(Beginning of Record set)

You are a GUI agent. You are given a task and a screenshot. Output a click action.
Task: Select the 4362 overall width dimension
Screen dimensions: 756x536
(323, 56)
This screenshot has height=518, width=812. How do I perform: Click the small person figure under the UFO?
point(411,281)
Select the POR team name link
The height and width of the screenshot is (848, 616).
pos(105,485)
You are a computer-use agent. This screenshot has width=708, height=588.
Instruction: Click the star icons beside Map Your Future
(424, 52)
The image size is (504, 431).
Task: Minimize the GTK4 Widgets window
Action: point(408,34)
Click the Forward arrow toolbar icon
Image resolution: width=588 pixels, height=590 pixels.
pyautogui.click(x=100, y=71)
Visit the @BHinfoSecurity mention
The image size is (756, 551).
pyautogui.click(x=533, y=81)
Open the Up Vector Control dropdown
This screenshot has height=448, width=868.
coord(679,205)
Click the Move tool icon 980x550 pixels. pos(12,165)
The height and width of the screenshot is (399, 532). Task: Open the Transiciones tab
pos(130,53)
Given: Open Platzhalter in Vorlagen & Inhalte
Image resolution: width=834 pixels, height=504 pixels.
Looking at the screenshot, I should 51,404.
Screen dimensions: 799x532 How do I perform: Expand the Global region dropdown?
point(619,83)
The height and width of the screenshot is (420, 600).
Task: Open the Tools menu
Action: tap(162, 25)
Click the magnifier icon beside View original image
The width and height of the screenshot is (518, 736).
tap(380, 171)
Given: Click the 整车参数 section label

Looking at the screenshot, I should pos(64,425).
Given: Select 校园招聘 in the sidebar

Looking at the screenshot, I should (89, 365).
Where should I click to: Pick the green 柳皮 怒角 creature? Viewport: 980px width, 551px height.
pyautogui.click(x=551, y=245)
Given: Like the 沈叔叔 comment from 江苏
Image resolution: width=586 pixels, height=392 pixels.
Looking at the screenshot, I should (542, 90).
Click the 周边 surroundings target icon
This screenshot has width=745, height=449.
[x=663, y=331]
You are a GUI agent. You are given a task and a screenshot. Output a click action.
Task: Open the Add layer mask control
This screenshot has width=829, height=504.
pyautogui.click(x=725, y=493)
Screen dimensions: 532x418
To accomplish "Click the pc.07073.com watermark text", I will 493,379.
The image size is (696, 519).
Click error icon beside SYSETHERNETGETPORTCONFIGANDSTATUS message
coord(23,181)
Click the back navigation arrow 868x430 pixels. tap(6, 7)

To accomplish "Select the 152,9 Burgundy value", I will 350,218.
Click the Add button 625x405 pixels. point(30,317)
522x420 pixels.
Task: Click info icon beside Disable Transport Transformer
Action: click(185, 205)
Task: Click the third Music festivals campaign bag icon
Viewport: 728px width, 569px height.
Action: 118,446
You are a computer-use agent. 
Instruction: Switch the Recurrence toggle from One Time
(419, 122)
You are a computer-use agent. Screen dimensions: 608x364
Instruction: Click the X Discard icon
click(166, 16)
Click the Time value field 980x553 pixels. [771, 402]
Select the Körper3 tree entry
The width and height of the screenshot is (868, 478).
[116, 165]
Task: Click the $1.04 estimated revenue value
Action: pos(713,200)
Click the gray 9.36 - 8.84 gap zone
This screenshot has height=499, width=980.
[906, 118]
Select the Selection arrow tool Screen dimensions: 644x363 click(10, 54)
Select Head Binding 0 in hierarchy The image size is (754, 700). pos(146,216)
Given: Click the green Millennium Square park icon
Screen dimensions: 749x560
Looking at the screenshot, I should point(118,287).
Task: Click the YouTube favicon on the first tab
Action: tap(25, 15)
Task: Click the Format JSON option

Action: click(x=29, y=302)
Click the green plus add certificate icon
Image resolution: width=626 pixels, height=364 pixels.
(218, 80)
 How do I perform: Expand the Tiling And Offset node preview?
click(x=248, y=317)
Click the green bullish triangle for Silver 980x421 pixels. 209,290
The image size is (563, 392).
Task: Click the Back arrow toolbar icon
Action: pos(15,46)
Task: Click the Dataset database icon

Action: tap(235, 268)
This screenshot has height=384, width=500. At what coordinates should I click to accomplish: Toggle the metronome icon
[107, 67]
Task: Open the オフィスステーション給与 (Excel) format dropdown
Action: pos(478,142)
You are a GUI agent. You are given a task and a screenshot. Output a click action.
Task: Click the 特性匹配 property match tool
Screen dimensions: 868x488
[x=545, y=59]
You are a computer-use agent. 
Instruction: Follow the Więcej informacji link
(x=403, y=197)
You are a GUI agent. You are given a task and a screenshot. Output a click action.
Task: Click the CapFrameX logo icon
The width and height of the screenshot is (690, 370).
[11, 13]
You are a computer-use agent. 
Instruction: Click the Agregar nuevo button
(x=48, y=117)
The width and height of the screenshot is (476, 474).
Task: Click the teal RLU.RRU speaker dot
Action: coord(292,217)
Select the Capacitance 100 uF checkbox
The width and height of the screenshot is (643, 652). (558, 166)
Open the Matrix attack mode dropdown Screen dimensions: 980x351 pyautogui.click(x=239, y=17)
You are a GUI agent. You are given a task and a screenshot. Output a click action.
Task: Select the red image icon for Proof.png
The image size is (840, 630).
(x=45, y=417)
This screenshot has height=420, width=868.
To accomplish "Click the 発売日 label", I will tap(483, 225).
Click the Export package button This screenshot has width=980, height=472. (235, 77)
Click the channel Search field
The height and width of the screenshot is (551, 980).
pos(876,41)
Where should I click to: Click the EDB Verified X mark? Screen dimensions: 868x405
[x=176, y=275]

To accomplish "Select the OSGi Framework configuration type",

(End of Record set)

*Activity*
Give back the entries exactly, so that each line matches the original.

*Reply*
You are a GUI agent. You are given a task and a screenshot. Output a click action.
Task: Select the 4362 overall width dimension
Screen dimensions: 756x536
(323, 56)
This screenshot has height=518, width=812. How do I perform: Click the small person figure under the UFO?
point(411,281)
Select the POR team name link
The height and width of the screenshot is (848, 616).
pos(105,485)
You are a computer-use agent. This screenshot has width=708, height=588.
Instruction: Click the star icons beside Map Your Future
(424, 52)
The image size is (504, 431).
Task: Minimize the GTK4 Widgets window
Action: point(408,34)
Click the Forward arrow toolbar icon
Image resolution: width=588 pixels, height=590 pixels.
pyautogui.click(x=100, y=71)
Visit the @BHinfoSecurity mention
The image size is (756, 551).
pyautogui.click(x=533, y=81)
Open the Up Vector Control dropdown
This screenshot has height=448, width=868.
coord(679,205)
Click the Move tool icon 980x550 pixels. pos(12,165)
The height and width of the screenshot is (399, 532). Task: Open the Transiciones tab
pos(130,53)
Given: Open Platzhalter in Vorlagen & Inhalte
Image resolution: width=834 pixels, height=504 pixels.
Looking at the screenshot, I should 51,404.
Screen dimensions: 799x532 How do I perform: Expand the Global region dropdown?
point(619,83)
The height and width of the screenshot is (420, 600).
Task: Open the Tools menu
Action: tap(162, 25)
Click the magnifier icon beside View original image
The width and height of the screenshot is (518, 736).
tap(380, 171)
Given: Click the 整车参数 section label

Looking at the screenshot, I should pos(64,425).
Given: Select 校园招聘 in the sidebar

Looking at the screenshot, I should (89, 365).
Where should I click to: Pick the green 柳皮 怒角 creature? Viewport: 980px width, 551px height.
pyautogui.click(x=551, y=245)
Given: Like the 沈叔叔 comment from 江苏
Image resolution: width=586 pixels, height=392 pixels.
Looking at the screenshot, I should (542, 90).
Click the 周边 surroundings target icon
This screenshot has width=745, height=449.
[x=663, y=331]
You are a GUI agent. You are given a task and a screenshot. Output a click action.
Task: Open the Add layer mask control
This screenshot has width=829, height=504.
pyautogui.click(x=725, y=493)
Screen dimensions: 532x418
To accomplish "Click the pc.07073.com watermark text", I will 493,379.
The image size is (696, 519).
Click error icon beside SYSETHERNETGETPORTCONFIGANDSTATUS message
coord(23,181)
Click the back navigation arrow 868x430 pixels. tap(6, 7)

To accomplish "Select the 152,9 Burgundy value", I will 350,218.
Click the Add button 625x405 pixels. point(30,317)
522x420 pixels.
Task: Click info icon beside Disable Transport Transformer
Action: click(185, 205)
Task: Click the third Music festivals campaign bag icon
Viewport: 728px width, 569px height.
Action: 118,446
You are a computer-use agent. 
Instruction: Switch the Recurrence toggle from One Time
(419, 122)
You are a computer-use agent. Screen dimensions: 608x364
Instruction: Click the X Discard icon
click(166, 16)
Click the Time value field 980x553 pixels. [771, 402]
Select the Körper3 tree entry
The width and height of the screenshot is (868, 478).
[116, 165]
Task: Click the $1.04 estimated revenue value
Action: pos(713,200)
Click the gray 9.36 - 8.84 gap zone
This screenshot has height=499, width=980.
[906, 118]
Select the Selection arrow tool Screen dimensions: 644x363 click(10, 54)
Select Head Binding 0 in hierarchy The image size is (754, 700). pos(146,216)
Given: Click the green Millennium Square park icon
Screen dimensions: 749x560
Looking at the screenshot, I should point(118,287).
Task: Click the YouTube favicon on the first tab
Action: tap(25, 15)
Task: Click the Format JSON option

Action: click(x=29, y=302)
Click the green plus add certificate icon
Image resolution: width=626 pixels, height=364 pixels.
(218, 80)
 How do I perform: Expand the Tiling And Offset node preview?
click(x=248, y=317)
Click the green bullish triangle for Silver 980x421 pixels. 209,290
The image size is (563, 392).
Task: Click the Back arrow toolbar icon
Action: pos(15,46)
Task: Click the Dataset database icon

Action: tap(235, 268)
This screenshot has height=384, width=500. At what coordinates should I click to accomplish: Toggle the metronome icon
[107, 67]
Task: Open the オフィスステーション給与 (Excel) format dropdown
Action: pos(478,142)
You are a GUI agent. You are given a task and a screenshot. Output a click action.
Task: Click the 特性匹配 property match tool
Screen dimensions: 868x488
[x=545, y=59]
You are a computer-use agent. 
Instruction: Follow the Więcej informacji link
(x=403, y=197)
You are a GUI agent. You are given a task and a screenshot. Output a click action.
Task: Click the CapFrameX logo icon
The width and height of the screenshot is (690, 370).
[11, 13]
You are a computer-use agent. 
Instruction: Click the Agregar nuevo button
(x=48, y=117)
The width and height of the screenshot is (476, 474).
Task: Click the teal RLU.RRU speaker dot
Action: coord(292,217)
Select the Capacitance 100 uF checkbox
The width and height of the screenshot is (643, 652). (558, 166)
Open the Matrix attack mode dropdown Screen dimensions: 980x351 pyautogui.click(x=239, y=17)
You are a GUI agent. You are given a task and a screenshot. Output a click action.
Task: Select the red image icon for Proof.png
The image size is (840, 630).
(x=45, y=417)
This screenshot has height=420, width=868.
To accomplish "Click the 発売日 label", I will tap(483, 225).
Click the Export package button This screenshot has width=980, height=472. (235, 77)
Click the channel Search field
The height and width of the screenshot is (551, 980).
pos(876,41)
Where should I click to: Click the EDB Verified X mark? Screen dimensions: 868x405
[x=176, y=275]

To accomplish "Select the OSGi Framework configuration type",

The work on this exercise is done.